To illustrate putting another PIO on the light-weight bus:
DMA from HPS to FPGA
Memory-mapped transfer from the HPS to FPGA using standard C assignment seems to top out at around seven million 32-bit transctions per second for either read or write. This corresponds to 28 million bytes/sec or about 7% of the advertised bus bandwidth of around 400 Mbyte/sec. Writing directly to mmaped HPS on-chip memory is only about twice as fast, or 13 million writes/second, so my guess is that the rate is partly C overhead, and partly cache access time. Writing directly to an array in MMU managed SDRAM gives read/write rates ten times higher.
A DMA controller in the FPGA, and attached through Qsys to the HPS AXI-slave, can transfer data from HPS on-chip memory to sram on the FPGA at least 10 times faster. However, a DMA controller on the FPGA has to know what absolute memory addresses to use for transfer. The HPS has 64Kbytes of on-chip memory (Hardware Technical Ref Table 12-1) which does not seem to be touched by Linux. The 64Kbytes of on-chip ram starts at address 0xffff0000 and ends at 0xffffffff. This memory can be used as a target for the DMA master. This DMA approach was motivated by a project by robertofem (Roberto Fernandez Molanes, robertofem@gmail.com). Cyclone V and Arria V SoC Device Design Guidelines was useful for optimization.
The Qsys layout has:
The top-level verilog module does nothing by instantiate the Qsys generated system and connect it to i/o pins.

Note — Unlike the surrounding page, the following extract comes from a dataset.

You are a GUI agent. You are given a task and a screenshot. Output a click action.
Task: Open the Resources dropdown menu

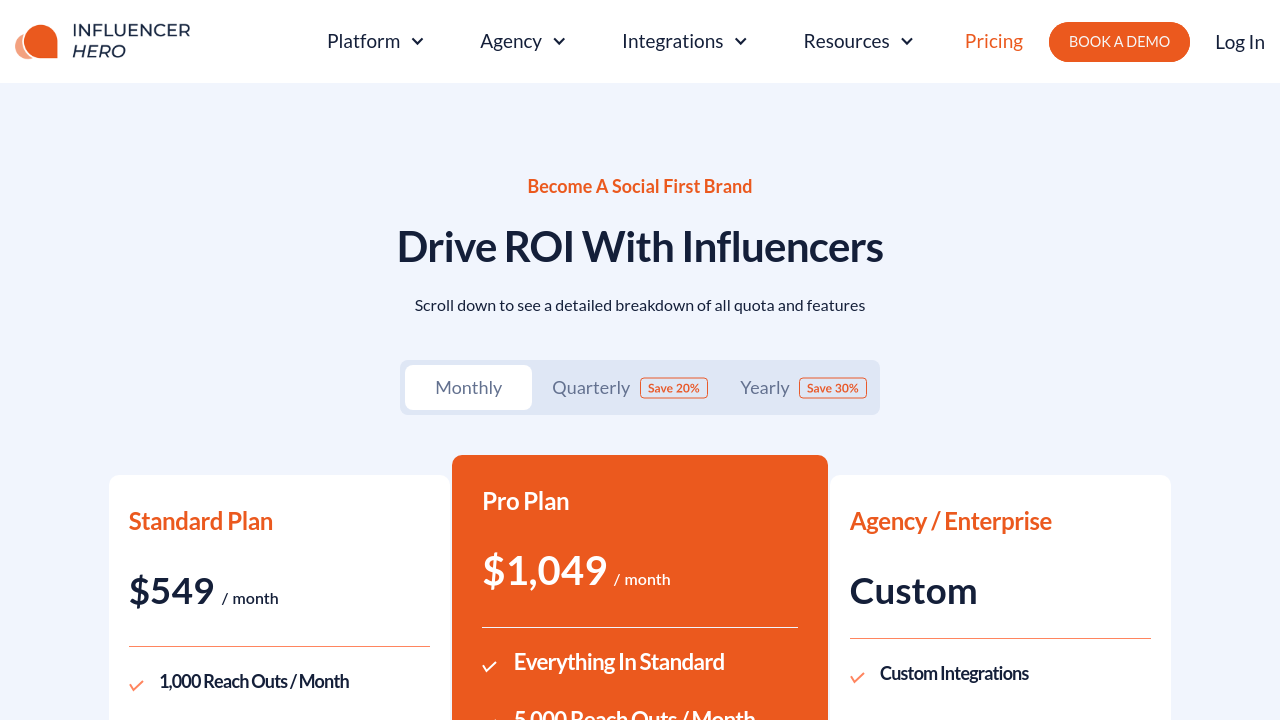(846, 41)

In a real application, there would be verilog code to use the data arriving from the HPS. (ZIP of project)
The HPS code is mostly instrumentation to see how fast everything is happening. The code measures read/write rate for sdram, then for HPS on-chip memory, then code-driven read/write rate for sram on the FPGA, then sets up the DMA transfer and measures the read/write rates. Chapter 25 of the Embedded Peripherals IP User Guide section 25.4.3, tables 223, 224, and 225 show how to set up the DMA control registers. A code snippet shows that the read-master is going to start at the beginning of HPS on-chip ram, the write-master is going to start at the beginning of FPGA sram, the transfer will be 4 bytes wide, and the control word sets the configuration to word transfers, stopping on a byte count.
The putty capture below shows Four different read/write operations for an array of size 10000.

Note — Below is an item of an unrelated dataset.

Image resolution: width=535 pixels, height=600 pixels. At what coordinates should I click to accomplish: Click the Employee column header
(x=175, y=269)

DMA bidirectional HPS <-->FPGA
The Qsys was modified to include two DMA controllers connected so that data can be copied from HPS-to-FPGA and/or FPGA-to-HPS. The only connection differences are reversing the read and write bus-masters for the second DMA. (ZIP)
The HPS code was expanded to define the two DMA transfer controls, and to print the data transfer rates in each direction. The transfer rates are symmetric and both around 270 MBytes/sec. The rate limiting step is loading and reading the onchip RAM on the HPS. For 10000 32-bit transfers, the FPGA DMA read/writes each took 150 microceconds, but loading/reading the onchip memory took 730 and 550 microseconds respectively.
The next step in optimizing the HPS code is to replace the load/read loops with memcpy. Interesting to find out the memcpy is faster with no optimization turned on. The first image is from the program using memcpy compiled with -O3 option, the second with -O0. The direct read/write to SDRAM slows down. Also notice in the second screen dump that direct FPGA sram write takes 1330 microseconds. The DMA read/write takes 300 microseconds, but the overhead of loading the buffer makes the total about 1000 microseconds, not really much faster. (array of size 10000). The DMA transfer rate is about 270 MBytes/sec, but the net transfer rate (including data copy to buffer onship RAM) is about 77 MBytes/sec.
Memory-Mapped FIFO
It is useful to have a structured interface between the HPS and hardware on the FPGA. The FIFOs described can do about 2 million reads or writes per second from the HPS to the FPGA. The Qsys FIFO module is described in the Embedded Peripherals IP User Guide, chapter 15 and 16. A shorter introduction is On-Chip FIFO Memory Core, where you should look at the Avalon-MM Write Slave to Avalon-MM Read Slave version.
-- HPS to FPGA FIFO with feedback via SRAM scratchpad
This example is a step toward full FIFO serial communication between HPS and FPGA. The Qsys layout defines a dual port FIFO with input driven from the HPS bus and input status connected to the HPS light-weight bus. FIFO output is exported to the FPGA fabric to be used by a state machine which takes a word from the FIFO, copies it the the SRAM scratchpad. The SRAM scratchpad is also dual port. The state machine writes SRAM via an exported interface, while the HPS uses a Qsys bus connection to read it. The FPGA state machine repeatedly queries the FIFO status until there is a valid entry then adds one, and copies the result to the SRAM. The HPS test program queries the user for a value, waits for a flag set by the state machine to indicate there is valid data in the SRAM, then prints it. (HPS program, top-level, ZIP)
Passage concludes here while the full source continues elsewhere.